Woodhouse later walked back his comment (sort of), but let’s be honest,
questioning the patriotism of conservatives is nothing new, especially when it
comes to foreign policy. If you were a Republican — or even someone temporarily
and tepidly allied with Republicans, like Chuck Schumer — who opposed the Iran
deal you were treated as someone actively working to undermine U.S. security.
And if you happened to be a senator who signed a strongly worded letter to Iran’s
leaders, well, hundreds of thousands of Americans would sign a petition
demanding you be prosecuted for sedition.
This kind of accusation isn’t just bubbling up from a
passionate left-wing base that was once rightly irritated by Ari Fleischer’s
warning that Americans should watch what they say. It’s the president, too.
“It’s those hard-liners who are most comfortable with the status quo. It’s
those hard-liners chanting ‘Death to America’ who have been most opposed to the
deal,” Obama, confusing incidental alignment with a shared purpose, once
claimed. “They’re making common cause with the Republican caucus.”

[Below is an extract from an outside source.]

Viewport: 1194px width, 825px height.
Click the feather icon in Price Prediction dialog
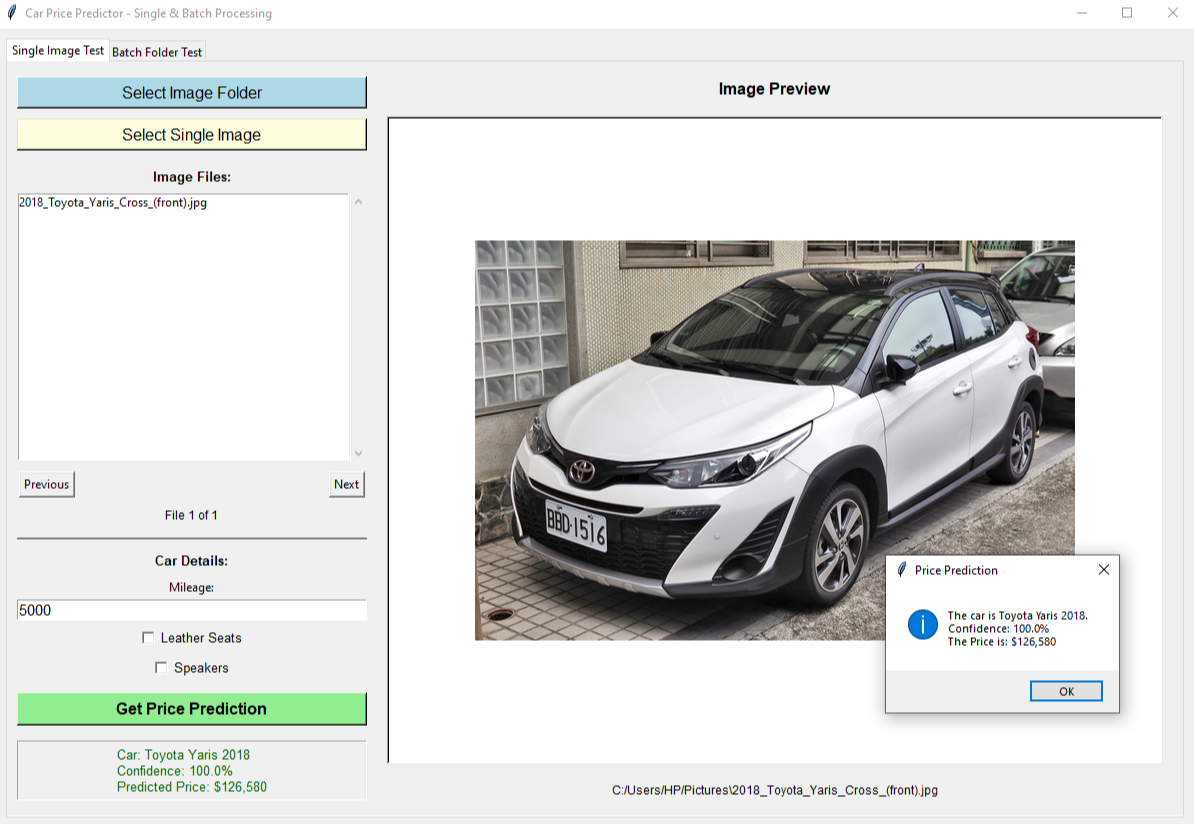pos(902,570)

Throughout the 2012 presidential race, Joe Biden and
others regularly accused Republicans of “betting against America” because they
have different ideas about unions, cronyism, regulatory schemes, and higher tax
rates (which many Democrats believe is form of patriotism). During the debate
over the debt ceiling, liberals regularly accused Republicans of attempting to
sink the entire economy just to hurt the president’s prospects. “Unfortunately,
it’s pretty much a certainty that republicans are trying to damage the economy
to deny Obama reelection,” tweeted Josh Marshall. Many senators, including
Harry Reid and Barbara Boxer, offered almost identical sentiments.
Patriotism is nationalistic devotion to one’s country and
the values that make it great. What are those ideas today? Liberals are a bit
uncomfortable with overt displays of nationalism, which they tend to view as
jingoistic, but they have no problem attaching the label “patriotic” to their
own pet partisan causes. Instead of a Patriot Act we have “economic
patriotism.” And if a person vigorously opposes “patriotism,” then logic
dictates that he is contesting ideals that make this nation great.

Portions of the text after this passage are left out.